[Start of Attachment]
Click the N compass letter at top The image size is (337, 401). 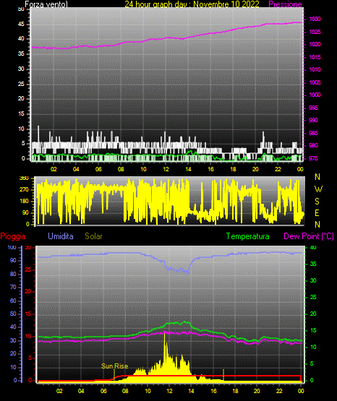coord(317,177)
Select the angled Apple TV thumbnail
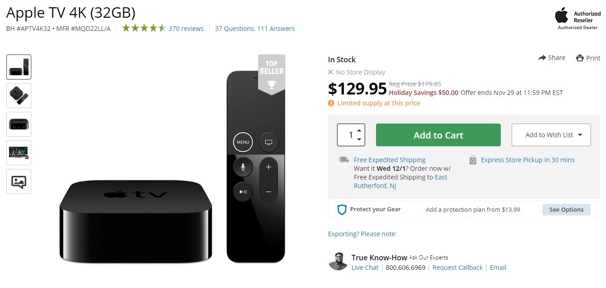The height and width of the screenshot is (288, 606). tap(19, 96)
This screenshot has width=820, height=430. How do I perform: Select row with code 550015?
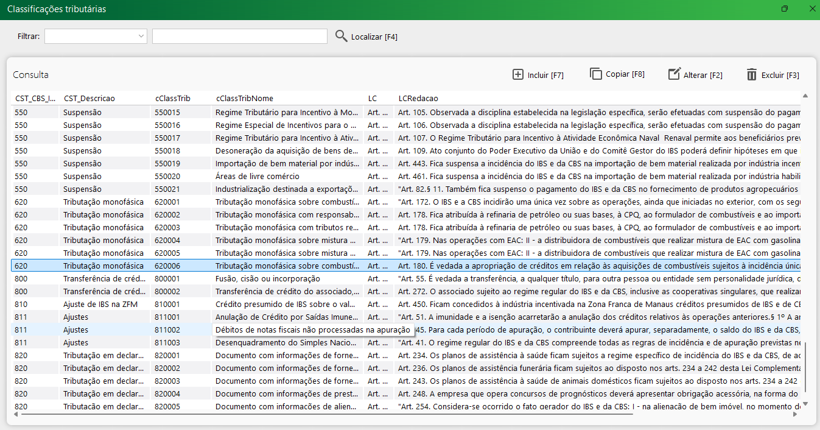coord(167,112)
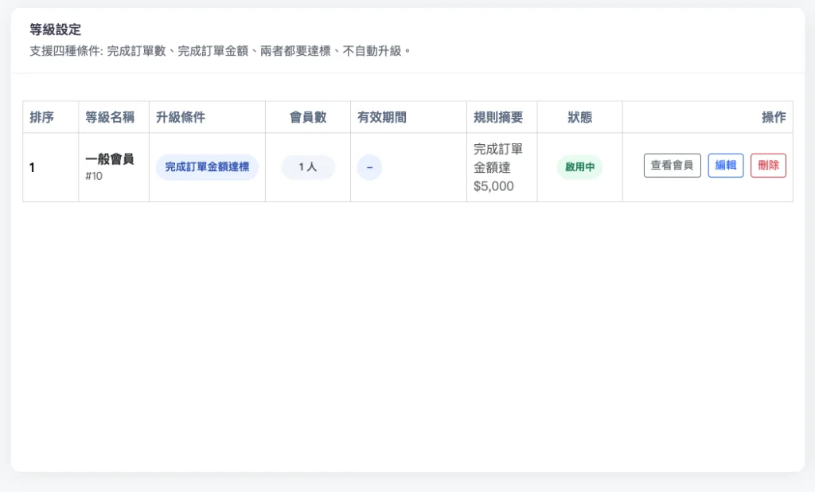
[End of Attachment]
**Work item**
Your answer must be the lines from the one containing "This screenshot has" through the last line of the listing above, restated word for word, with no pictures.

**Written response**
This screenshot has width=820, height=430. How do I perform: Select row with code 550015?
coord(167,112)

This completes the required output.